Role of intestinal tryptophan metabolism in atherosclerosis

Abstract

The obesogenic diet (HFD) is responsible for intestinal dysbiosis observed especially in obesity. Indoleamine 2,3-dioxygenase 1 (IDO) is the main enzyme responsible for the degradation of Tryptophan (Trp), an essential amino acid, in extra-hepatic organs. Our team has shown that the total invalidation of IDO in the presence of HFD contributes to the reduction of metabolic complications. However, the specific role of intestinal IDO locally in the gut as well as its systemic effects on the development of atherosclerosis are unknown.
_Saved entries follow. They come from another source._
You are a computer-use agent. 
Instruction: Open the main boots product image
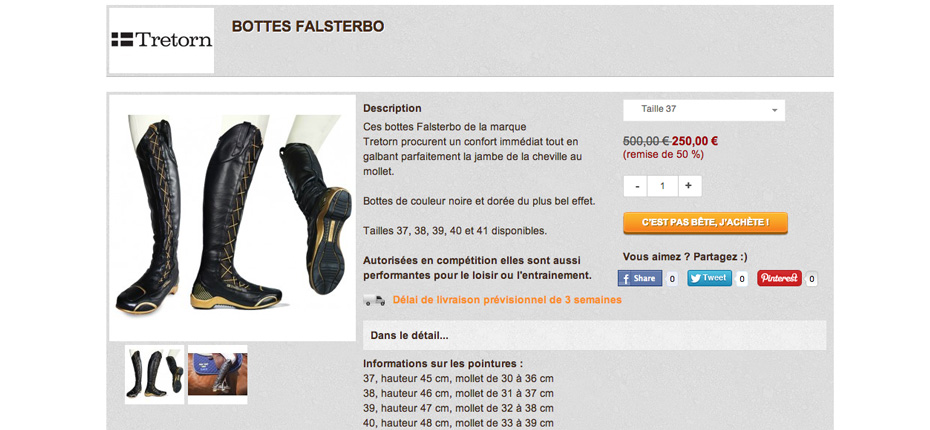[x=232, y=218]
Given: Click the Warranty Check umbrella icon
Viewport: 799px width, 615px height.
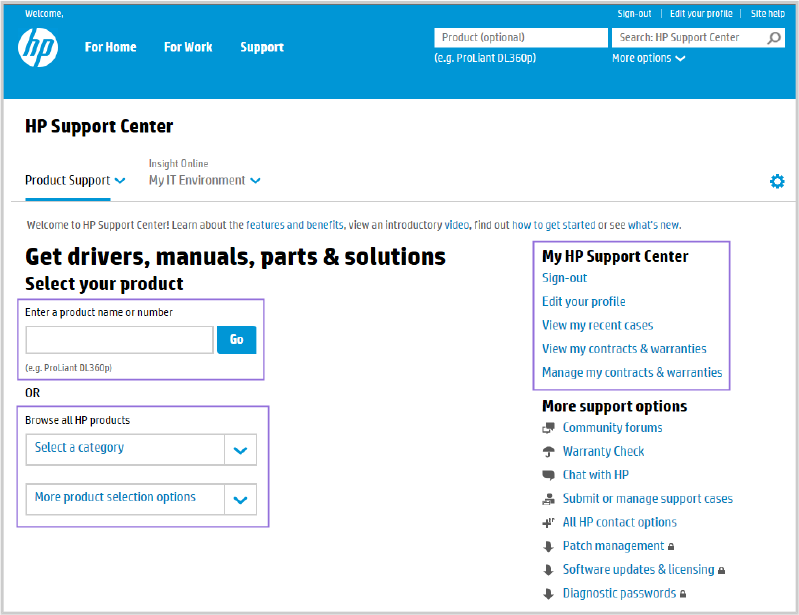Looking at the screenshot, I should coord(548,451).
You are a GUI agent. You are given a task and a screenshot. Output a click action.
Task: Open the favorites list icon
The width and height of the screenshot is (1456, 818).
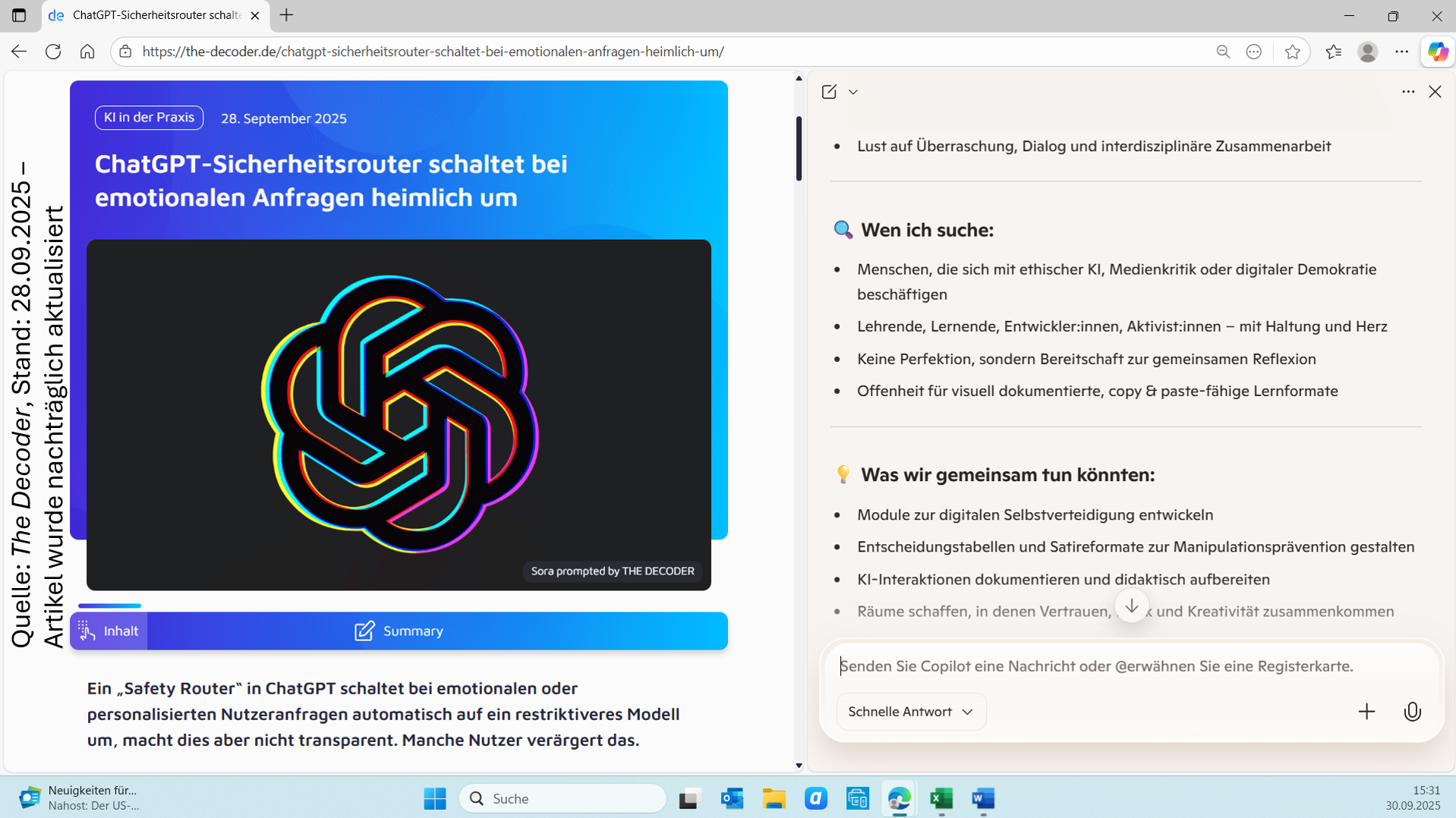point(1333,52)
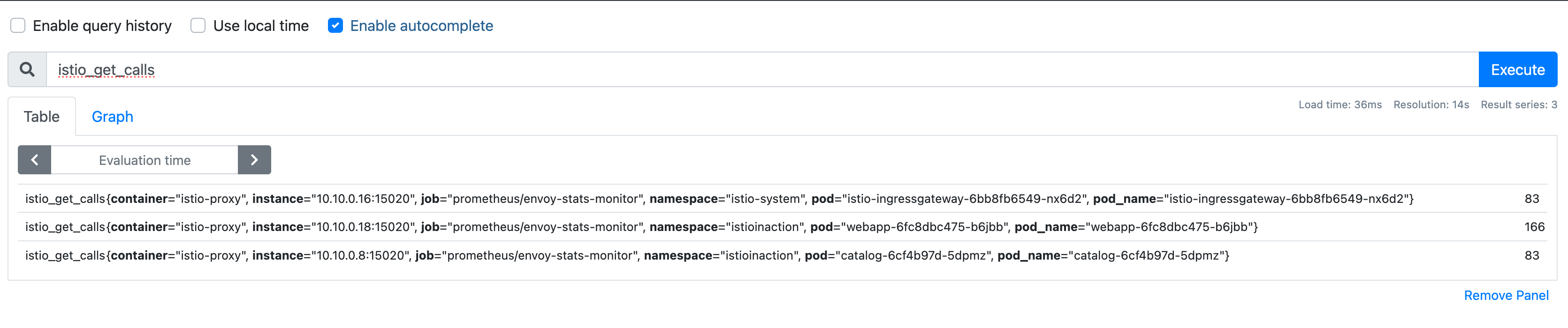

Study of the impact of HFD (High Fat Diet) and HC (High Cholesterol), in the context of a specific invalidation of IDO in intestinal epithelial cells (IEC) on intestinal homeostasis and atherosclerosis. Mice genetically deficient for IDO in IEC and for LDLr (low density lipoprotein receptor) were created. They were subjected to HFD + HC or HC diet for 8 or 13 weeks, to develop atherosclerosis. Feces were collected to characterize microbiota. The heart and the aorta were harvested to analyze the development of atheromatous plaques as well as the inflammatory infiltrate. The invalidation of IDO in IEC contributes to a significant decrease in its expression in the intestine, indicating the importance of IEC in the intestinal expression of IDO. This invalidation in HFD + HC condition but not HC condition contributes to a significant increase in the size of atherosclerotic plaques in the aortic sinus as well as lymphocyte accumulation within the plaques, without any significant changes in plasma cholesterol. It also contributes to dysbiosis as well as intestinal inflammation. The expression of IDO in IEC has a local protective role at the intestine and on the systemic development of atherosclerosis, in the HFD condition. We will continue this project by determining the impact of other pathways of intestinal tryptophan catabolism on atherosclerosis.